The other parties — Britain, France, Germany, China and Russia — have opposed the move and indicated they wish to work with Tehran to preserve the accord. Ayatollah Khamenei said Iran’s government faced a big test to preserve “the dignity and the grandeur of the Iranian people”.
Warns against foreign leaders
He also warned against trusting foreign leaders. “Their words have no value. Today they say one thing and tomorrow another. They have no shame,” he said.
Despite his long-running mistrust of the U.S., Ayatollah Khamenei supported the deal when it was signed, even saying it could be the basis for further negotiations. But he soon turned against the agreement when it became clear that many of its benefits were still being blocked by the remaining U.S. sanctions. He said last year that it should be torn up if Washington pulled out. European officials will “do everything” possible to protect the interests of companies working in Iran, which may now be exposed to new U.S. sanctions against the country, an official in the French presidency said on May 9.
French diplomats said Mr. Trump’s decision was expected despite efforts by President Emmanuel Macron to sway the U.S. leader. “Of course this decision is a worry, there are tensions,” a second official said. “It will be difficult to maintain this agreement in these conditions but we will do everything to find a way to protect this multilateral framework.”
At a press briefing, the diplomats countered criticism that Mr. Macron had been ineffective in lobbying Mr. Trump to respect the accord during a state visit to Washington at the end of April.
Trump did not inform Macron of decision beforehand
Despite both men boasting of their close relationship in public, Mr. Trump did not inform Mr.
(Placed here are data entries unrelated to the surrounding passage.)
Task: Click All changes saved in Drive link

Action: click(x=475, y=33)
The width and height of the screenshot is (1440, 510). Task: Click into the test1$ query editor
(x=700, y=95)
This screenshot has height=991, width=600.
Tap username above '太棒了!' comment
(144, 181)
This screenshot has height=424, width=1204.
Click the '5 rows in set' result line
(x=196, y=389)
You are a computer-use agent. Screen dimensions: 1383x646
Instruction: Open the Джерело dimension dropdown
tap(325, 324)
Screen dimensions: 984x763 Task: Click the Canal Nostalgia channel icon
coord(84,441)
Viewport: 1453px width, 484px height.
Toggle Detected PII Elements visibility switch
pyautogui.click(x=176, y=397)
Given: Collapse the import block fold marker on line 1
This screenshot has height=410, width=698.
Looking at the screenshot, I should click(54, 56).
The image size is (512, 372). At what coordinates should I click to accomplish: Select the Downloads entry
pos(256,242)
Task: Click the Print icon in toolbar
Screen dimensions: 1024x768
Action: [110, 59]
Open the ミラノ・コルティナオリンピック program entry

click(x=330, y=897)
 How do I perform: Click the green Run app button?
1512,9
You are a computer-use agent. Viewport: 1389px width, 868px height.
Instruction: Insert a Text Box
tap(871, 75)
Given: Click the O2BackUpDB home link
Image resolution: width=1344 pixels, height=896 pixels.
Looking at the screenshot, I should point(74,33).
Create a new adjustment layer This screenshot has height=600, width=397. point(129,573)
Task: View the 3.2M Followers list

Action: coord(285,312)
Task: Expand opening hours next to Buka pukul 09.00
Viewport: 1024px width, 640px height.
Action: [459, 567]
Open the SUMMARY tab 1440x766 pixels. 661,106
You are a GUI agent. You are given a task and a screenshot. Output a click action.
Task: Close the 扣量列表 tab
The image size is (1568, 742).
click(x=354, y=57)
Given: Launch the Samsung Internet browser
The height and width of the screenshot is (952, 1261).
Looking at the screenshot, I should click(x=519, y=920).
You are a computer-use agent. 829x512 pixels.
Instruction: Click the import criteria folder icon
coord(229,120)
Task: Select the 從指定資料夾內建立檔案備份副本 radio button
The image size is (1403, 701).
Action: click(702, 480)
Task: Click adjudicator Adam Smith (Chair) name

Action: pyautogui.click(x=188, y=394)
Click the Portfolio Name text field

Macron of his choice beforehand, even during a phone call between the two men just hours before his announcement.
“It was our responsibility to do it [lobbying Mr. Trump to stay in the agreement],” the first French official said.
“And we did it with full knowledge of the facts.”

He added that Mr. Macron would continue to play a crucial role in trying to salvage the agreement and reduce tensions in the Middle East.

“He’s the only leader who has the ability to talk to other leaders involved, even those that don’t talk to each other,” the official said. “That’s something, above all in this time of tensions, that is precious.”